- _Problems and tasks_
(A) In the essay on surveillance and safety, what grade was the writer in when they constantly worried about getting caught doing something wrong?
(B) Quote the essay on surveillance and safety from "A question I" up to and including "I messed up.".

- _Excerpt provided_
──────────

Reimagining Safety in a Surveilled Community

A question I continuously revisit is if increased surveillance truly makes a population feel safe. Does the camera on every corner, police car in every lot, and metal detectors in schools actually make community members and students feel safer? I remember being in the 5th grade, and constantly worried about getting caught doing something wrong, and the inevitable dreadful punishment that would come with it. Though I had no logical reason to fear getting into trouble– because I wasn’t doing anything that went against my teacher’s rules– the mere idea of being surveilled as constantly as I was made me live in paranoia that no matter how obedient I was, those above me were waiting for the day I messed up.

Though this example of surveillance is on a micro level because it describes my individual experience as a student, I wonder how this materializes on a macro level. There are intensified versions of surveillance that exists within our communities, and it instills the same level of fear. Fear that we are “bad people” doomed to do “bad things” which is why we need someone else to watch over us. Now going back to my example in schools, instilling these fears in students, children as young as age 5, creates an environment for children to feel like they are inherently bad, and that there is no room for change. This idea of surveillance—policing – is not what safety looks like. Safety is community accountability, allowing people to make mistakes and grow from them, supporting and uplifting those who don’t have the access to equal opportunity, not following a close eye on someone waiting for them to make a mistake. It is integral to a movement that we start to reimagine what safety looks like and who is in charge of determining what safety looks like, and the reality is, safety looks differently for everyone.

──────────

- _Given information_

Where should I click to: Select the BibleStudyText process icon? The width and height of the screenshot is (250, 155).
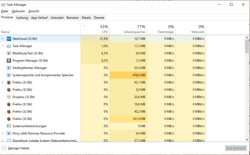click(9, 53)
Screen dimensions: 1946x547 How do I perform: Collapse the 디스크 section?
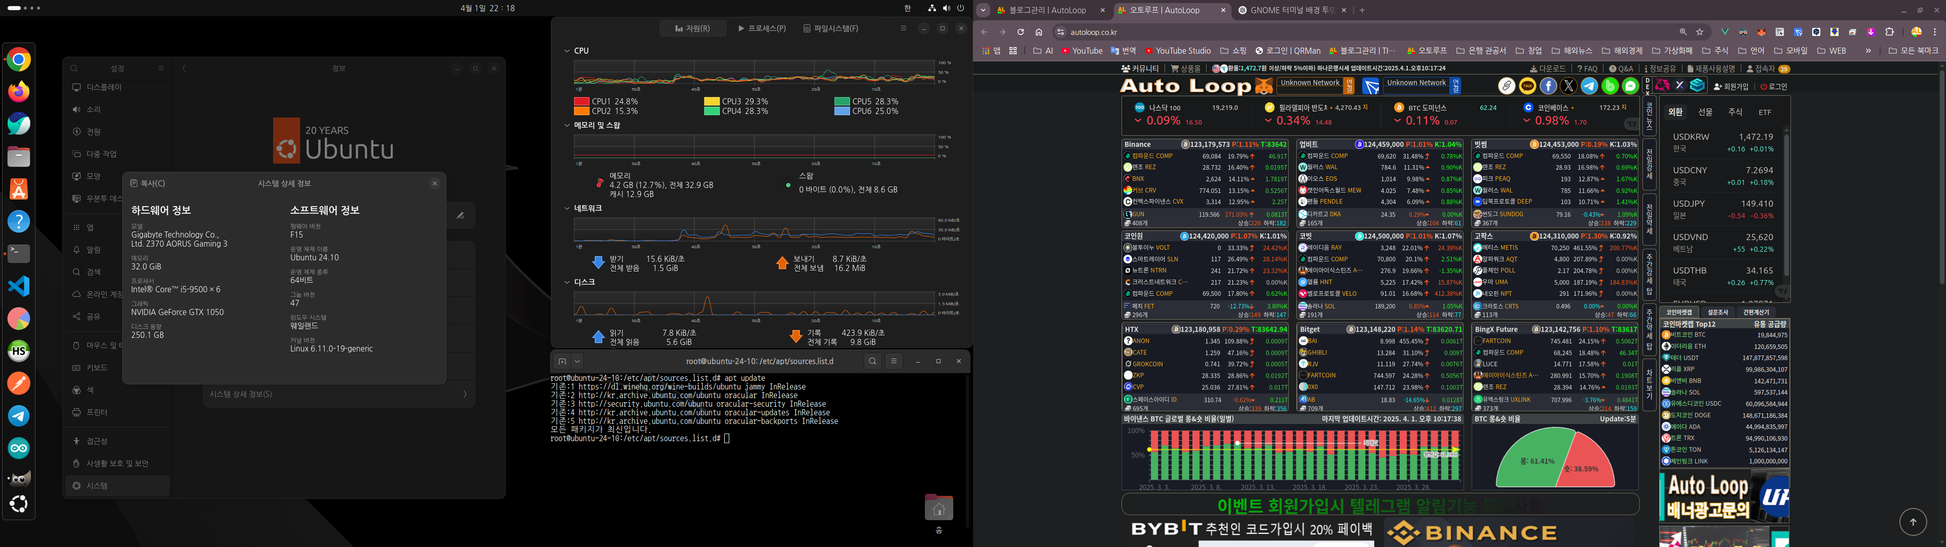click(567, 283)
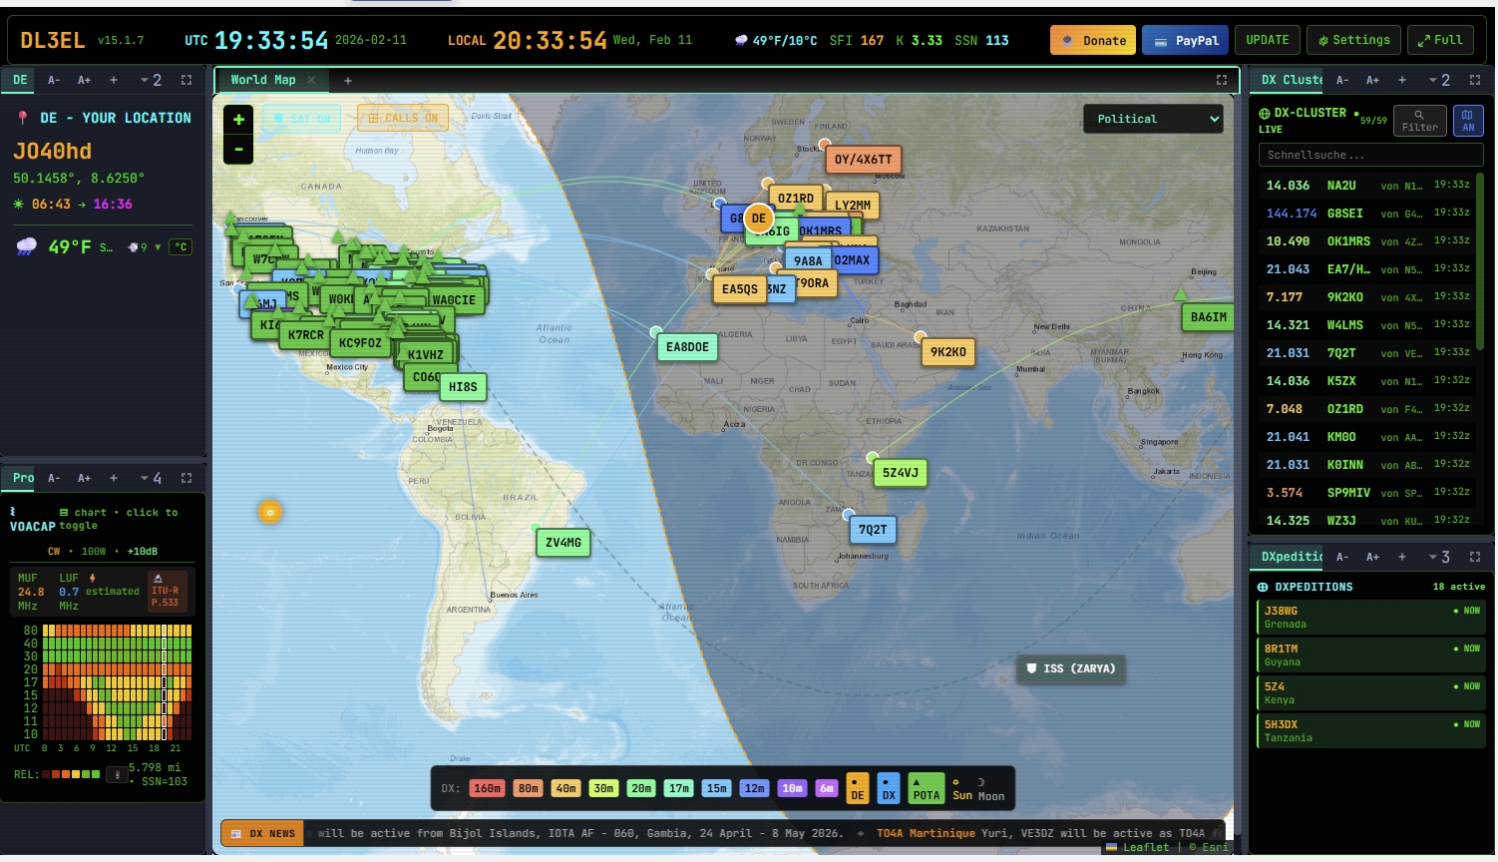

──────────

- _Task responses_
(A) The 5th grade.

(B)
A question I continuously revisit is if increased surveillance truly makes a population feel safe. Does the camera on every corner, police car in every lot, and metal detectors in schools actually make community members and students feel safer? I remember being in the 5th grade, and constantly worried about getting caught doing something wrong, and the inevitable dreadful punishment that would come with it. Though I had no logical reason to fear getting into trouble– because I wasn’t doing anything that went against my teacher’s rules– the mere idea of being surveilled as constantly as I was made me live in paranoia that no matter how obedient I was, those above me were waiting for the day I messed up.